Question

Find the equation of the ellipse whose focus is $(1,-1)$ eccentricity is $\frac{2}{3}$ and directrix is $x+y+2=0$.

Answer 1

Let $F$ be the given focus of ellipse and $P(h,k)$ be a point on the ellipse.

$\therefore$ distance $FP=\sqrt{(h-1{)}^2+(k+1{)}^2}$.
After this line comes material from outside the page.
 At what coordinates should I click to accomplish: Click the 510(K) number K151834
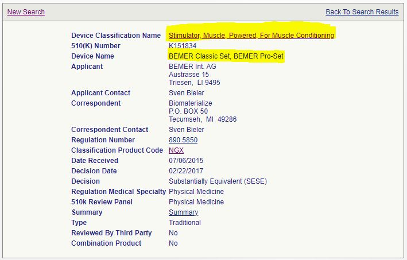[181, 46]
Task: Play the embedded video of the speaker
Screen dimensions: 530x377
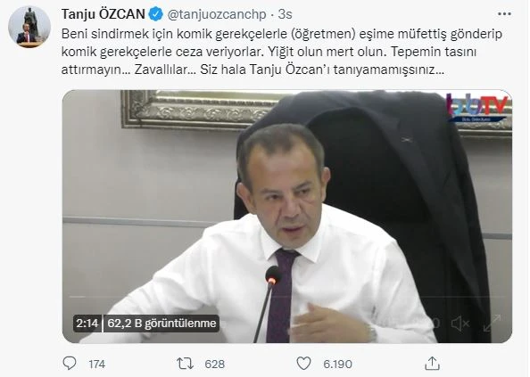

Also, shortest distance of $P$ from directrix = $PD=\left|\frac{h+k+2}{\sqrt{1^2+1^2}}\right|=\left|\frac{h+k+2}{2}\right|$

Now, from definition of eccentricity,

$e=\frac{FP}{DP}$

$\therefore \frac{2}{3}=\frac{\sqrt{(h-1{)}^2+(k+1{)}^2}}{\left|\frac{h+k+2}{2}\right|}$

$\therefore \frac{2}{3}\left|\frac{h+k+2}{2}\right|=\sqrt{(h-1{)}^2+(k+1{)}^2}$

Squaring both sides,

$\frac{4}{9}{\left(\frac{h+k+2}{2}\right)}^2=(h-1{)}^2+(k+1{)}^2$

$\therefore (h+k+2{)}^2=9(h-1{)}^2+9(k+1{)}^2$

$\therefore h^2+k^2+4+2hk+4h+4k=9h^2-18h+9+9k^2+18k+9$

$\therefore 8h^2+8k^2-2hk-22h+14k+14=0$

Hence, the required equation of ellipse is $8x^2+8y^2-2xy-22x+14y+14=0$.